DataOps/Security/Infrastructure#
To support all the above activities, we must have a solid infrastructure foundation. Moreover, the field of data engineering is quickly growing with new concepts like data contracts and data products. So, we shouldn't only be concerned with basic infrastructure areas such as CI/CD, architecture, and orchestration, but also new areas like DataOps, data lineage, data catalog, cost optimization, and more.
DataOps#
DataOps is a methodology that combines automation and a process-oriented perspective to deliver high-quality and on-demand data to the organization. It extends the principles of DevOps, including agile methodology, continuous delivery, and automation to data-related tasks.
Security#
Since 2016, the EU has adopted the General Data Protection Regulation (GDPR) and recognized it as a law across the EU. In summary, GDPR gives individuals more control over how their personal data can be used by third parties.
Example
Examples of personal data are name, location, IP address, biometric data, and any other data that can lead to the identification of a person.
Under GDPR law, individuals have more rights over their data: the right to be informed, the right to be erased, the right to restrict processing, the right to object, and more.

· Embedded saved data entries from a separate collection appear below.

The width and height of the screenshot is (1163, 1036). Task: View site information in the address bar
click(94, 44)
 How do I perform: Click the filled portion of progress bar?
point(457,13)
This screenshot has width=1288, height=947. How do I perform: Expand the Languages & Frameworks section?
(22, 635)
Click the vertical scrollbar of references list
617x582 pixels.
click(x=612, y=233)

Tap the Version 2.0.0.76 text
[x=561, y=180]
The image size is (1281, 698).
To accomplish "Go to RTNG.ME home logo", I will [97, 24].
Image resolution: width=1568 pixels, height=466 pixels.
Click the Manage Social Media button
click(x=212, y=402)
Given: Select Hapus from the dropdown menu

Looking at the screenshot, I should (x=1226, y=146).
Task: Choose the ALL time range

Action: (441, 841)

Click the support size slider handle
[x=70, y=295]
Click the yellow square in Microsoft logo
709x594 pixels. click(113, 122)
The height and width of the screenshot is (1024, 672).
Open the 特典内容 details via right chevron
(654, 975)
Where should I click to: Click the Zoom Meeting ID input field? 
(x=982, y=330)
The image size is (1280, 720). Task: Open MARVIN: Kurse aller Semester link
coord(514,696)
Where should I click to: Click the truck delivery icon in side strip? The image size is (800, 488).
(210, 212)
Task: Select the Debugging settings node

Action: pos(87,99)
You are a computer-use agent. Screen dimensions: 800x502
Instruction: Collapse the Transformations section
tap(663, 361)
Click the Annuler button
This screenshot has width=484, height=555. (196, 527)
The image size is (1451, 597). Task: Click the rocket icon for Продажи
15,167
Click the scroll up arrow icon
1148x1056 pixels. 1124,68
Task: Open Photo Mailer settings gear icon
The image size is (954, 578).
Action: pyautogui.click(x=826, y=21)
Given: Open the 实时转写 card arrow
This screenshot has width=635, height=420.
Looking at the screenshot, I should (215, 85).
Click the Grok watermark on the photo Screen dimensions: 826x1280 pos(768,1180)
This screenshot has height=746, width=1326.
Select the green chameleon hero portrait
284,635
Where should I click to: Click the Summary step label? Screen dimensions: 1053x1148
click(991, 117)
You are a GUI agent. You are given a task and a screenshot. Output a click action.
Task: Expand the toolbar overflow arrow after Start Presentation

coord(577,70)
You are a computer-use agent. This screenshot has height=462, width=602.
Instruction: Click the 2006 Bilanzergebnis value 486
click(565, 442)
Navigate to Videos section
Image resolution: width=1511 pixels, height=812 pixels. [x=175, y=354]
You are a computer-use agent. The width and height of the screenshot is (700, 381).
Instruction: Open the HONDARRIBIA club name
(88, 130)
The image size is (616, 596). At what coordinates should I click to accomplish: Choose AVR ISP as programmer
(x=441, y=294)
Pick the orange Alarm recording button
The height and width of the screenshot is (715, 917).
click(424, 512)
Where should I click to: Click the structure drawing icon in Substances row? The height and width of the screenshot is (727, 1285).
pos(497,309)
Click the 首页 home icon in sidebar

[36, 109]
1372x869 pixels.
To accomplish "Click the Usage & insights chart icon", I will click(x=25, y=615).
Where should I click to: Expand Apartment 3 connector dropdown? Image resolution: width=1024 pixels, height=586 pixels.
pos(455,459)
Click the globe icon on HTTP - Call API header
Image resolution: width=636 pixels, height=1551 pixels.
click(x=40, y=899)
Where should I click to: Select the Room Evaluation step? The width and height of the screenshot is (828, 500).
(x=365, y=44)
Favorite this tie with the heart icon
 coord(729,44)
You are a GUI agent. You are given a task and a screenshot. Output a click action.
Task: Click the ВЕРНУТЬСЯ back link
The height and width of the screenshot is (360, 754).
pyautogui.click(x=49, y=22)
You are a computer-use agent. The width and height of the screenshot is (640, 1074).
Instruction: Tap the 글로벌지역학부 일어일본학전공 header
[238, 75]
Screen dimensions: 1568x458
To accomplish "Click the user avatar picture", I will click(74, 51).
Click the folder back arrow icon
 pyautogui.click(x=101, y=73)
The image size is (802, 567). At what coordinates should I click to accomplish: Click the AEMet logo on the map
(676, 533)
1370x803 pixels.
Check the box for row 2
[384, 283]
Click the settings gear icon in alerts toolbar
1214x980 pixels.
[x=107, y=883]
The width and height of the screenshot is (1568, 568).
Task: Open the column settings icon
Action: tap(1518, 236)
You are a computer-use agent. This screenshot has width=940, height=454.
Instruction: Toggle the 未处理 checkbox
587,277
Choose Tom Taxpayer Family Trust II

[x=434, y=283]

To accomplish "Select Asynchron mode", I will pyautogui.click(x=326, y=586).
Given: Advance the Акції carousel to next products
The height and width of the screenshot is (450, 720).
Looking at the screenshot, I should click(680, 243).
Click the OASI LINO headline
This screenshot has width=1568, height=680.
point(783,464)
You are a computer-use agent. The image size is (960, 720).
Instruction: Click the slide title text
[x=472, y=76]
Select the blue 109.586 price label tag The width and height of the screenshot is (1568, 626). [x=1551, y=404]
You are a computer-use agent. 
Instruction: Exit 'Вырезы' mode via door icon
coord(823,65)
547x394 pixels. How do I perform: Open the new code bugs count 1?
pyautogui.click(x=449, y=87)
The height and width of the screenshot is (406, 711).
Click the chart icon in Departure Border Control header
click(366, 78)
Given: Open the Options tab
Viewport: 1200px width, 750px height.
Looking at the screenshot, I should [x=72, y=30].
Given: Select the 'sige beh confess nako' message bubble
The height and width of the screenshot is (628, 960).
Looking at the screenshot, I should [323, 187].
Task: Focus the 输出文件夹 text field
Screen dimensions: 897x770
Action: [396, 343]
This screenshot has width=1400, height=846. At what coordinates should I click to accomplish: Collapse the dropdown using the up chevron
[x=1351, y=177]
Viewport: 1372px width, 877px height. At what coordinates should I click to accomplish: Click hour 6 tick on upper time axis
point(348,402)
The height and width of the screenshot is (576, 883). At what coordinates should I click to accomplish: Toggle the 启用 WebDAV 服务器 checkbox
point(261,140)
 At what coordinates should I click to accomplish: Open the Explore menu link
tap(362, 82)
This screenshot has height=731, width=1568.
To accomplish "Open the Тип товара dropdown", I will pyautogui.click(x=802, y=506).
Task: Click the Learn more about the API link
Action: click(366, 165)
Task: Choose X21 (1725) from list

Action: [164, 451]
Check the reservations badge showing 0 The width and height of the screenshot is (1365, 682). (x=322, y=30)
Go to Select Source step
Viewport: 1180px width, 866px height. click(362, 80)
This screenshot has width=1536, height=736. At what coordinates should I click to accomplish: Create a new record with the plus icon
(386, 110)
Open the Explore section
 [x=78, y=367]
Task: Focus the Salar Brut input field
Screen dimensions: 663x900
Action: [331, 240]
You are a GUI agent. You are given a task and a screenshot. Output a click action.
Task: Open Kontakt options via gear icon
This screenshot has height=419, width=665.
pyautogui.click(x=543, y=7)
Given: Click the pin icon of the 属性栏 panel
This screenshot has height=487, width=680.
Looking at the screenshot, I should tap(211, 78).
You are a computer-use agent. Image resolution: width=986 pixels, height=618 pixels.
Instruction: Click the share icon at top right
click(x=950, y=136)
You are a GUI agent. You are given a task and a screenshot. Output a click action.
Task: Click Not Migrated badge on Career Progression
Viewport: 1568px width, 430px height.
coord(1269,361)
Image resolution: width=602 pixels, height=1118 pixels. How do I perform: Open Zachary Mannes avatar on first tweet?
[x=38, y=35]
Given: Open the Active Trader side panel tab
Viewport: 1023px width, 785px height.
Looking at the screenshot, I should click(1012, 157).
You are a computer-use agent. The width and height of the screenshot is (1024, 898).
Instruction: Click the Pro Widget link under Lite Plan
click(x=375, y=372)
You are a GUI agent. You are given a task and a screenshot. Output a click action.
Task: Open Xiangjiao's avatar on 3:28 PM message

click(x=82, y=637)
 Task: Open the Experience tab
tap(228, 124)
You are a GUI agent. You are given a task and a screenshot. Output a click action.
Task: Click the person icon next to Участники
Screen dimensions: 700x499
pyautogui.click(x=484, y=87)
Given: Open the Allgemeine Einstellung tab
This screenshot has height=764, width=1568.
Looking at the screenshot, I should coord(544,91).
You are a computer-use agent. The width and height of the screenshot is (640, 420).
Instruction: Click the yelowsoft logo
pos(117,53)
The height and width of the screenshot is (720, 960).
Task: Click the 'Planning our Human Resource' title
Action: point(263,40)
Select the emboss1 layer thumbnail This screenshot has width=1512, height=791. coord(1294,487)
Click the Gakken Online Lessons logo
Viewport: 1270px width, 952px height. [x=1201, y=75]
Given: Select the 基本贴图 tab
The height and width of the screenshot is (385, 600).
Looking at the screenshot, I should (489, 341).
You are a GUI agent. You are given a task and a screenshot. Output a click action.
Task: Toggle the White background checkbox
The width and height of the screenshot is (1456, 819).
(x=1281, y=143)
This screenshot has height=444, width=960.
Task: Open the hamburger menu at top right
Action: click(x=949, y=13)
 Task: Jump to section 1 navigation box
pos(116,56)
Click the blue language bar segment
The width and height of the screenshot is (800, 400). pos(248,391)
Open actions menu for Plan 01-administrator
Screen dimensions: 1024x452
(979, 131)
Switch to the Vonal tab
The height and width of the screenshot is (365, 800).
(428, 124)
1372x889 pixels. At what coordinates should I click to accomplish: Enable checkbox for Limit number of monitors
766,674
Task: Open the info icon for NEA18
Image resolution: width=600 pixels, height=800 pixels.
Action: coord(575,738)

But for data engineers, the main challenges come from three aspects of GDPR:
-
Data privacy: Personally identifiable information (PII) data must be treated as sensitive data. A series of security measures need to be in place to protect PII data from unauthorized access.
-
Right to be forgotten: Users can request the company to delete all the users' data at any time they want. The data team needs to establish a guideline for processing erasure requests on time.
-
Right to request: Users can retrieve all the information the company collected at any time they want. Similarly, a standard procedure needs to be in place for managing such requests.
Infrastructure#
Infrastructure is the backbone of everything. A robust infrastructure includes but is not limited to networks, virtual machines, load balancers, IAM roles, and more.
Info
As the number of cloud resources continues to grow, there arises a need for more efficient and automated ways to manage and deploy infrastructure. In recent years, infrastructure as code (IaC) tools like Ansible and Terraform have been invented to define and manage infrastructure components using code. It ensures consistent deployment of infrastructure across environments and accelerates the deployment process.